Of course, your adventurers find your town so amazingly fascinating it's all they can do to keep from running around it blindly all day. As you get later and later in the game, the fact that your heroes don't depart the city until it's almost dark slows down your progress, providing further disincentive to continue. It's a decent way to while away a few hours, but I agree with you that it feels like less than it could have been, even with the size constraints.

Monogamie said...

I got tempted into buying 'Life As A King' pretty much exactly the same way you did. The game's first few hours didn't do all that much for me. Limited buildings, repetitive game pattern, hand-holding... When I stop playing, it felt like we were still stuck in 'first gear', but that the game was on the verge of 'breaking out' into something more interesting.

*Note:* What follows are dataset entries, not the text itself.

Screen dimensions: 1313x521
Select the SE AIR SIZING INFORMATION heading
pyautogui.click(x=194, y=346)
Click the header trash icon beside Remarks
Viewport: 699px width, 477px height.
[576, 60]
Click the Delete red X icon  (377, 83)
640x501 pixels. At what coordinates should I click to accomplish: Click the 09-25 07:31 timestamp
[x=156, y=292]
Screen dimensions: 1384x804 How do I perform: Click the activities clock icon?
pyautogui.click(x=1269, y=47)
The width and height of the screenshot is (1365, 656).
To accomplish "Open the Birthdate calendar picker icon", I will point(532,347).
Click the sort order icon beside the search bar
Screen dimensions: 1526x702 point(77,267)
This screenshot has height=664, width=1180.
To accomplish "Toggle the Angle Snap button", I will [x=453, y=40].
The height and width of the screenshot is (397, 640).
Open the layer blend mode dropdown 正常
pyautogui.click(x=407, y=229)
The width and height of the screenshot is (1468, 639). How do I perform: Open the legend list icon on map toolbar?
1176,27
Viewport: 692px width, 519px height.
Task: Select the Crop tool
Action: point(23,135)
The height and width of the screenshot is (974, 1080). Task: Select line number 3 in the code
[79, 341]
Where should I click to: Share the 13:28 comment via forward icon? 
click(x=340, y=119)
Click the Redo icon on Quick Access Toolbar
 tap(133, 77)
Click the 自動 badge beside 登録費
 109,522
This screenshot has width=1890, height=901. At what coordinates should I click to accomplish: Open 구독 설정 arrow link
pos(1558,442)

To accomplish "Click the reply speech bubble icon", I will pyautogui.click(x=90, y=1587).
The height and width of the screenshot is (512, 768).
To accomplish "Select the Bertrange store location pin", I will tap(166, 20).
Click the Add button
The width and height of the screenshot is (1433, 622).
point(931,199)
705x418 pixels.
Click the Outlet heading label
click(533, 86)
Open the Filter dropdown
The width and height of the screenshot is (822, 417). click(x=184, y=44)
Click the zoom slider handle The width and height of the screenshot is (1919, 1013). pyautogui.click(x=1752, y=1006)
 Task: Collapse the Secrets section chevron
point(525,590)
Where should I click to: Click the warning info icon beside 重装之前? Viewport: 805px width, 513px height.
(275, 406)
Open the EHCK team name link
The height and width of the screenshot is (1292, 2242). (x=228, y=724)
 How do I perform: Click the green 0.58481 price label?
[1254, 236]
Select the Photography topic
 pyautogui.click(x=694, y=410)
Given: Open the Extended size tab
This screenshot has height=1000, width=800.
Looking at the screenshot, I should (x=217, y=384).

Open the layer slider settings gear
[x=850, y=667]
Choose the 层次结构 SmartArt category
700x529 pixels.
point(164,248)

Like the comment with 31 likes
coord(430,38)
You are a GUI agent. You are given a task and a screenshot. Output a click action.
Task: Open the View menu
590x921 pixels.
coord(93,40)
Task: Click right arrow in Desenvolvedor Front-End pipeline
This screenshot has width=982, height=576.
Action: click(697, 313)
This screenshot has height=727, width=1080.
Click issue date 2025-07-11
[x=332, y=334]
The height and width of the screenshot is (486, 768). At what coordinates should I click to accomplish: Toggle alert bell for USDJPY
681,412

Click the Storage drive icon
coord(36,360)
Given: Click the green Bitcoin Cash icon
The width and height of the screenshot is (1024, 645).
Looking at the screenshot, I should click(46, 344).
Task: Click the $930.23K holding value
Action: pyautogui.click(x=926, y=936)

Reading your post it sounds like what I was playing was actually the 'interesting' part.

Oh, well... crap.

Wiley said...

What an incredible snoozer this game was. Not only are all your adventurers a big generic pile of nobodies who you don't care about who run around all day shopping and then go out adventuring five minutes before dark and then return home without having done anything, they're magically immortal.
I understand it would have made some kiddies cry to have one of their citizens die, but when the stakes are so low in a game, who cares? Now if we had customized adventurers with families etc, who can kick it if you tell them to go defeat a boss before they are ready, instead of just limping home, you might actually care about what you are doing.

Anonymous said...

I can speak from the perspective of someone who has completed the game. I will address some of the concerns mentioned in the post and the comments.

Connection to adventurers:
1. Read their reports in more detail this will add to the value of their experiences to you and you will start rooting for individuals. Remember you can drill down and read a round by round of each encounter of a day.

2. Have more than one weapon shop this will unlock new weapons so there will be a difference between adventurers.

3. Invest money at the class training halls and look at the skills different adventurers purchase.

4. Obtain medals which will make adventures lean toward specific actions or preferences like casting offensive magic or using Hammers.

My adventurers tool around all day: 1. Restructure your town so that buildings adventurers use like taverns and shops are close together. You will need to have unlocked the dismantle command.

2. Use raise morale to get your day length extended that way they will stay out later.

3. Make sure your item shop is selling magic torches so that adventurers can stay out later.

4. Explore areas fully to find shortcuts.

I liked the ending and the game it was a good veg out game when I did not have the energy for something more timing based.